O “carácter único do toque humano” é também o ponto destacado por Joana Correia Monteiro, professora universitária nas áreas de ética, educação e filosofia. Também na sala de aula a relação entre aluno e professor é essencial para a aquisição de conteúdos.
Apesar dos riscos, esta doutorada em Literatura pede “equilíbrio” no tratamento destas ferramentas: ignorá-las não é a solução, a chave está em conversar com os alunos sobre elas.
“Eu tenho alunos que estudam com o ChatGPT aberto, com resumos que vêm de lá. Se esta é a forma certa? Depende, mas também pode ser útil”, acredita. E não só os alunos – também os professores podem beneficiar com estas ferramentas, diz.
MEETING LISBOA 2024
Mauro Giuseppe Lepori é um dos oradores do Meeting(...)
“Pode ser útil para os professores, em tarefas que vão para lá do cuidado com os alunos. Por exemplo, pedir dez exames e olhar para as perguntas e tentar perceber se vale a pena integrar ou inspirar alguma no enunciado”.
Na indústria, a história não é muito diferente.
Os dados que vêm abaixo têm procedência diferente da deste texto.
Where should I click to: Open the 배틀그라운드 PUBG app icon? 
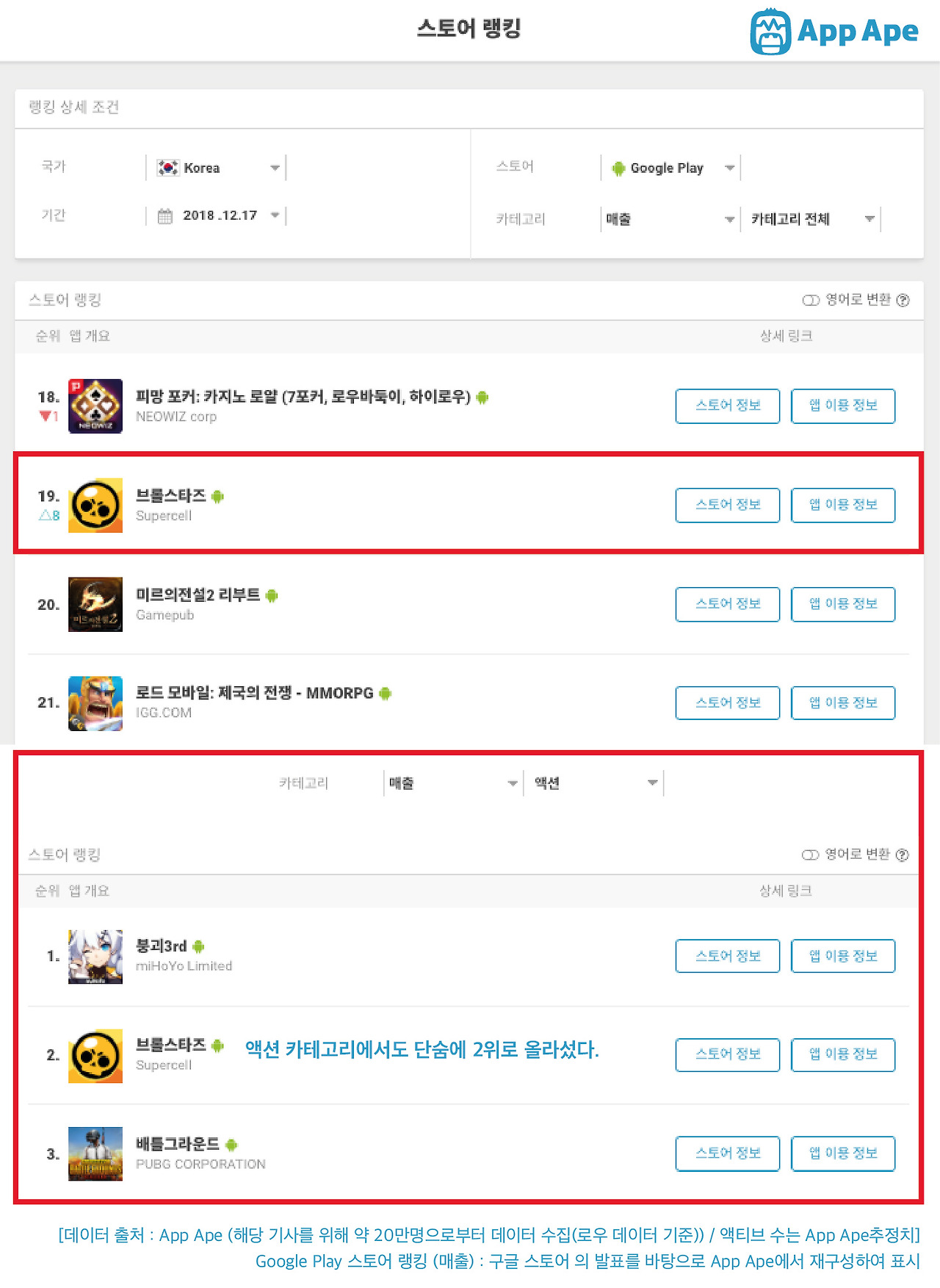95,1154
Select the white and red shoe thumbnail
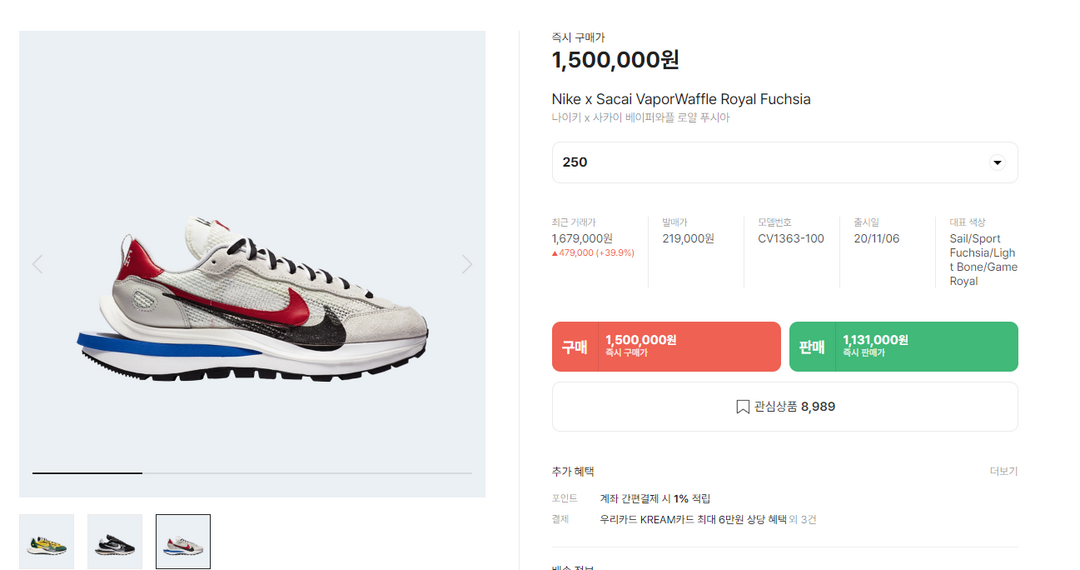Viewport: 1080px width, 570px height. point(183,542)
Nuno Flores, engenheiro industrial de formação, confessa-se um “otimista em relação à IA” porque vai “permitir dar um sistema nervoso central às fábricas para tomarmos melhores decisões”, nomeadamente em áreas como o planeamento dos recursos humanos e a monitorização da produção.
A “indústria 4.0”, o nome deste novo cenário do qual já se começa a ouvir falar, vai permitir “gerar valor” para a sociedade e assegurar tarefas onde não faz sentido ter pessoas: “não podemos permitir que as pessoas façam trabalhos que impactam negativamente a saúde”.
O economista Luís Cabral também prefere afastar os futuros cinzentos sobre a inteligência artificial: “nós já somos dominados pelas máquinas, com os telemóveis e redes sociais, ou não?”.
Este professor universitário na New York University há mais de uma década puxa dos padrões históricos para analisar o surgimento e crescimento da inteligência artificial.
“Isto já aconteceu antes, com a eletricidade e internet. Há um padrão de destruição de empregos, mas não de desemprego – é diferente. Há uma transição, criam-se empregos também.”
Como isto vai acontecer agora com a IA é “difícil de prever”, mas nem por isso esta deixa de ser uma “conquista da Humanidade”: “Teremos mais tempo, o que é muito importante para nós”, conclui.